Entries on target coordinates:
________________________

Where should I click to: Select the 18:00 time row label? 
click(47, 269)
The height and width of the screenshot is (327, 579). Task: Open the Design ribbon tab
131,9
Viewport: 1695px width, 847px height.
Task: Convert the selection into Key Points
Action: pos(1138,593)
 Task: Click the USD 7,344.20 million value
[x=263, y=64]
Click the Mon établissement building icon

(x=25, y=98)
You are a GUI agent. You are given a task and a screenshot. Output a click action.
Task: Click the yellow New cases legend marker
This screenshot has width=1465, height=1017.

________________________

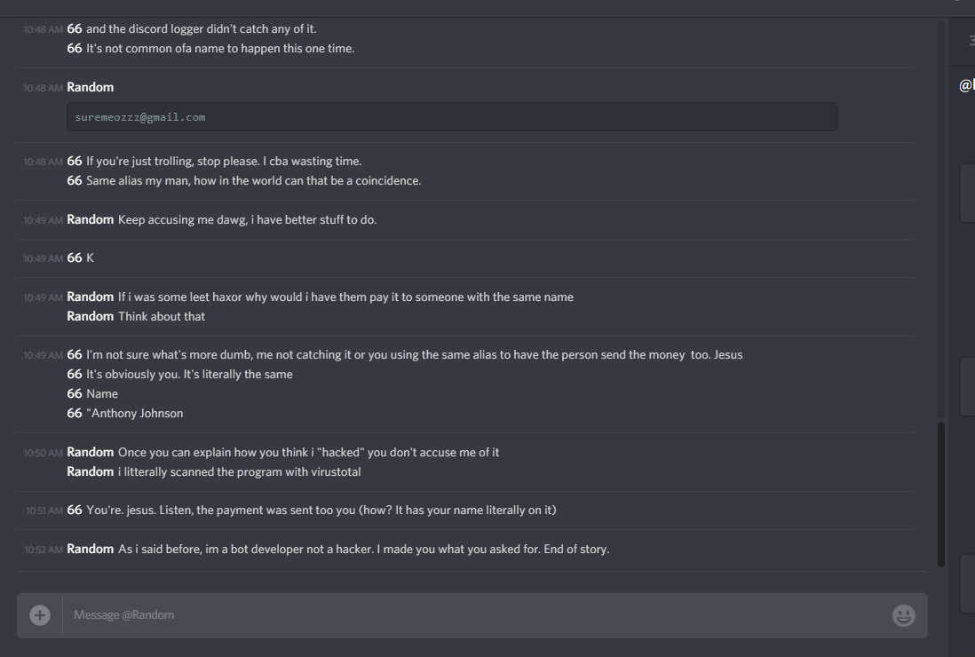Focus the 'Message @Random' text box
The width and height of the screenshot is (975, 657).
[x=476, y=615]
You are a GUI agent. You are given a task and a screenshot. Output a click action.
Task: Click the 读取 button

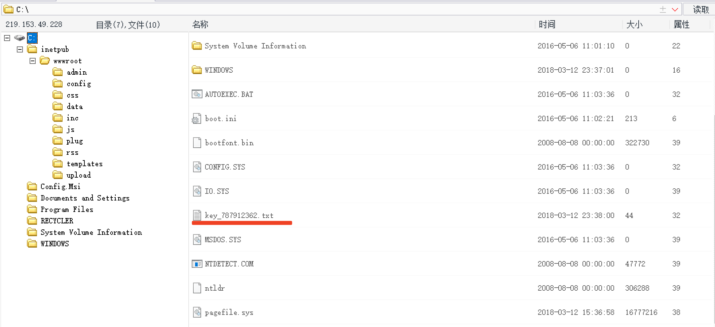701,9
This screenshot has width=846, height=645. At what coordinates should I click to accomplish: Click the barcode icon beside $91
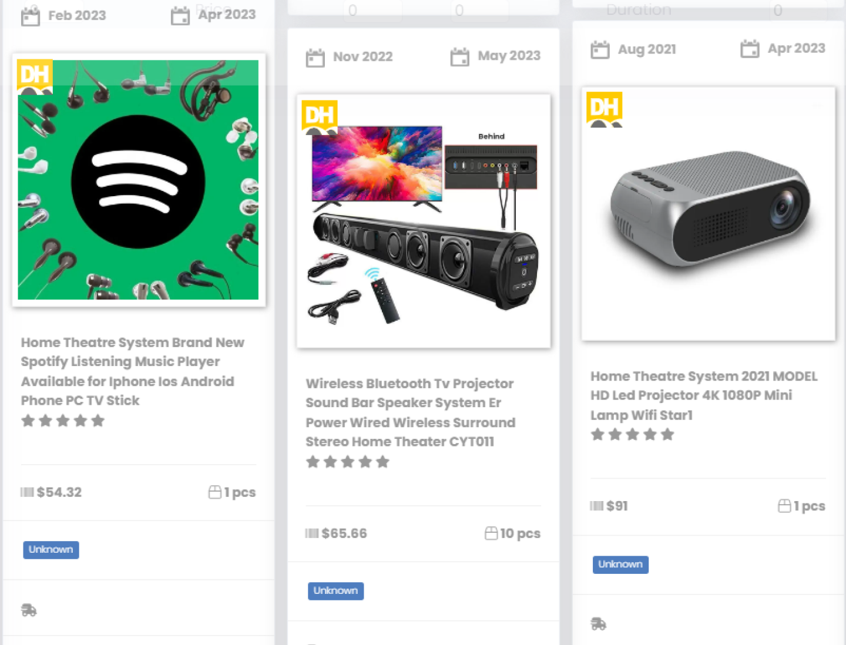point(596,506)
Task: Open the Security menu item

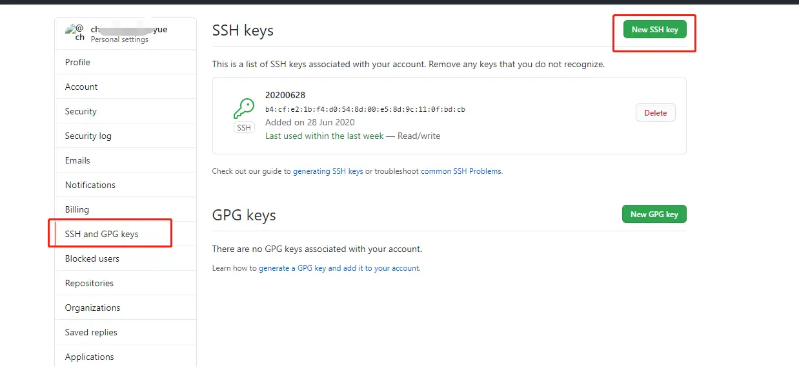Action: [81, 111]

________________________

# [Given task]
Render the records as a numbered list, skipping blank lines, covering the lines between the one containing "Where should I" and the one containing "This screenshot has width=1465, height=1017.", inclusive.

# [Solution for this problem]
1. Where should I click to: Select the 18:00 time row label? 
2. click(47, 269)
3. The height and width of the screenshot is (327, 579). Task: Open the Design ribbon tab
4. 131,9
5. Viewport: 1695px width, 847px height.
6. Task: Convert the selection into Key Points
7. Action: pos(1138,593)
8.  Task: Click the USD 7,344.20 million value
9. [x=263, y=64]
10. Click the Mon établissement building icon
11. (x=25, y=98)
12. You are a GUI agent. You are given a task and a screenshot. Output a click action.
13. Task: Click the yellow New cases legend marker
14. This screenshot has width=1465, height=1017.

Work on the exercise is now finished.